• **WHAT NEEDS TO BE DONE**: Scan the entries for the word "Share" and report how many lines contain it, as a number with no other words.

Start of DATA EXCERPTS

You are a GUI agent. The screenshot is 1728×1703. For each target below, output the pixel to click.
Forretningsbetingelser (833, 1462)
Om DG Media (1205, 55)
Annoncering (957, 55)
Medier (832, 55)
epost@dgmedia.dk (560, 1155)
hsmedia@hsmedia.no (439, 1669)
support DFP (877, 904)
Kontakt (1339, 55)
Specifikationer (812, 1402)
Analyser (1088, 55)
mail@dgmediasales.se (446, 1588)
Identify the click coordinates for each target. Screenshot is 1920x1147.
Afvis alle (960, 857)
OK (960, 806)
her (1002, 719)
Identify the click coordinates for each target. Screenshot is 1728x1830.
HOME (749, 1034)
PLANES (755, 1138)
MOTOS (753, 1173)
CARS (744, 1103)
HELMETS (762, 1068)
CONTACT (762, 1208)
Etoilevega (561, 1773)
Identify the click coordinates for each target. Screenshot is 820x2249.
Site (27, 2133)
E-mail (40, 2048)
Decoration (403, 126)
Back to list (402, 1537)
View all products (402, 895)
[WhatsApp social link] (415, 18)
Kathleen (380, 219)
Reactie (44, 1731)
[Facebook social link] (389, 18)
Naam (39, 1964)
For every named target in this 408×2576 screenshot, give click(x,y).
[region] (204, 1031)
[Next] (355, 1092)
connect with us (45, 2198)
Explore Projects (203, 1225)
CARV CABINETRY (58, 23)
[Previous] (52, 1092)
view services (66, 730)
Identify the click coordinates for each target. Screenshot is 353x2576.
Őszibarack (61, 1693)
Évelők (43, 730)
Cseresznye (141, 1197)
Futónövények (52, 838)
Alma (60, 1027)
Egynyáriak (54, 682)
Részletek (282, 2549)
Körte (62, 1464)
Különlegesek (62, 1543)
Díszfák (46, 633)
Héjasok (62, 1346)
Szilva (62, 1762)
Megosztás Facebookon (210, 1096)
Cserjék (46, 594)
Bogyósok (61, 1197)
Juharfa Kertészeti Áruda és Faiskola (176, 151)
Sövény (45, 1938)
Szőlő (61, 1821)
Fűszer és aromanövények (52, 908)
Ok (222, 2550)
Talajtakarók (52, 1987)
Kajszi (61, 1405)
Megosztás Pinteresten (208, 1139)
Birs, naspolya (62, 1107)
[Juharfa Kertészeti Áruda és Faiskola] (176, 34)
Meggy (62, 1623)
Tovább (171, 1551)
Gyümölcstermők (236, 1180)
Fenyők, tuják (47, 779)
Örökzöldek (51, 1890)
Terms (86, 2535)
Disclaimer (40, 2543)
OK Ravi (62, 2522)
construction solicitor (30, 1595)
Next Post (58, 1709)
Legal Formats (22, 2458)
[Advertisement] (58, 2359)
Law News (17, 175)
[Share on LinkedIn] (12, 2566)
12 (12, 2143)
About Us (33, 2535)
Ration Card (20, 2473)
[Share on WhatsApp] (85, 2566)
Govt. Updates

End of DATA EXCERPTS

• **EXERCISE RESULT**: 2